Liquid funds, which were, of late, losing their sheen, are back in focus again.
This is thanks to the RBI’s hike in reverse repo rate in its recent April policy that has led to a notable increase in short-term money market rates. The overnight call rate and yield on 3-month T-bill rate have gone up by 30-40 basis points since April.
Liquid funds invest in money market instruments such as call money, CBLO, and treasury bills. These funds are likely to gain from the recent increase in rates, as they earn returns through accrual. Birla Sun Life Floating Rate Fund - Short Term Plan, which has delivered category-beating returns across time periods, is a good option for those looking for alternatives to bank savings and fixed deposits. Over one, three and five years, the fund has delivered 7-8.6 per cent annualised return.
Why nowLiquid funds, on an average, have delivered nearly 8 per cent returns annually over a longer time period of three to five years.
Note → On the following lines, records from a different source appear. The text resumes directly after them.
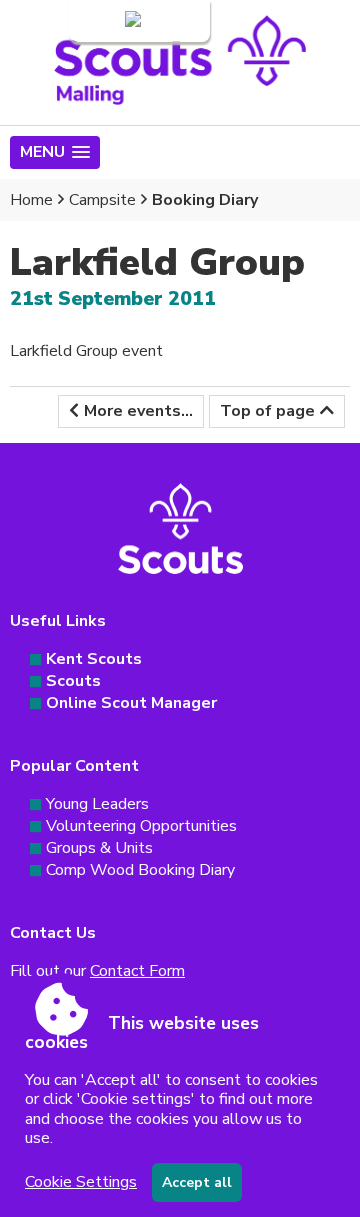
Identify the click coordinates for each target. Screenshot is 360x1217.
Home (31, 200)
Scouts (73, 681)
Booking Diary (205, 200)
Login (102, 21)
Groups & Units (99, 848)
But the returns generated by these funds fell over the past year to 7-odd per cent.
The RBI moving to neutral from a deficit liquidity scenario in April last year and excess liquidity, post demonetisation, led to a fall in short-term rates; the call rate had slipped below the repo rate before the April policy.
The RBI’s hike in reverse repo rate has aligned market rate to the repo rate (6.25 per cent). Liquid funds, which essentially earn return through accrual, have stood to gain.
While the recent fall in inflation has raised hopes of a rate cut by the RBI again, surplus liquidity in the system, the global situation and uncertainty around the long-term trend of inflation are likely to weigh on the RBI’s rate action. Moreover, liquid funds invest in debt securities with a residual maturity of less than or equal to 91 days. With the maturity period this short, both interest rate risk and credit risk (default risk) are minimal.
For investors looking to invest for less than three years, their returns will be taxed at the income tax slab rates. Interest on savings accounts is exempt up to ₹10,000 under Section 80TTA of the Income Tax Act. But even assuming 7-7.5 per cent return on liquid funds, post-tax returns work out higher than the 4 per cent that most banks offer.
Remember, however, that while liquid funds carry the lowest risk amongst debt funds, they are still riskier than bank deposits.
Fund portfolioThe fund (as of April 2017) holds 8.7 per cent in Certificate of Deposits (CDs), 52.8 per cent in commercial paper and 10.2 per cent in fixed deposit. The current yield to maturity is 6.7 per cent.
Top holdings of the fund include JSW Steel, Axis Bank, Kotak Mahindra Bank, India Infoline Finance and Indiabulls Real Estate.